§ **Required work**: Each line of the listing that includes the string "link" needs to be located and copied.

● ● ●

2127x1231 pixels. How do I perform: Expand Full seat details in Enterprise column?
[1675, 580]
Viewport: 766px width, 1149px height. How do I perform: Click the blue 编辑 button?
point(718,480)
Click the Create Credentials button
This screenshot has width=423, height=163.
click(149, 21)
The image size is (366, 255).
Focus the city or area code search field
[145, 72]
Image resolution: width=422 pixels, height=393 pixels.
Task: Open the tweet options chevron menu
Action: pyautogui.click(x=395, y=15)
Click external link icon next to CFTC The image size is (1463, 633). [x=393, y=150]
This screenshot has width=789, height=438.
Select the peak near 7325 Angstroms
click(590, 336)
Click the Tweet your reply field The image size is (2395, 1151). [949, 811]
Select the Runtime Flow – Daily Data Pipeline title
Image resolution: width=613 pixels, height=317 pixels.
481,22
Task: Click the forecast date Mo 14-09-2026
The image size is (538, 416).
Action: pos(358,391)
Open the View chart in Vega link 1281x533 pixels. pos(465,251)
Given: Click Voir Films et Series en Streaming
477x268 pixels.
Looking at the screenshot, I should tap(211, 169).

● ● ●

§ **Answer for the task**:
Click external link icon next to CFTC The image size is (1463, 633). [x=393, y=150]
Open the View chart in Vega link 1281x533 pixels. pos(465,251)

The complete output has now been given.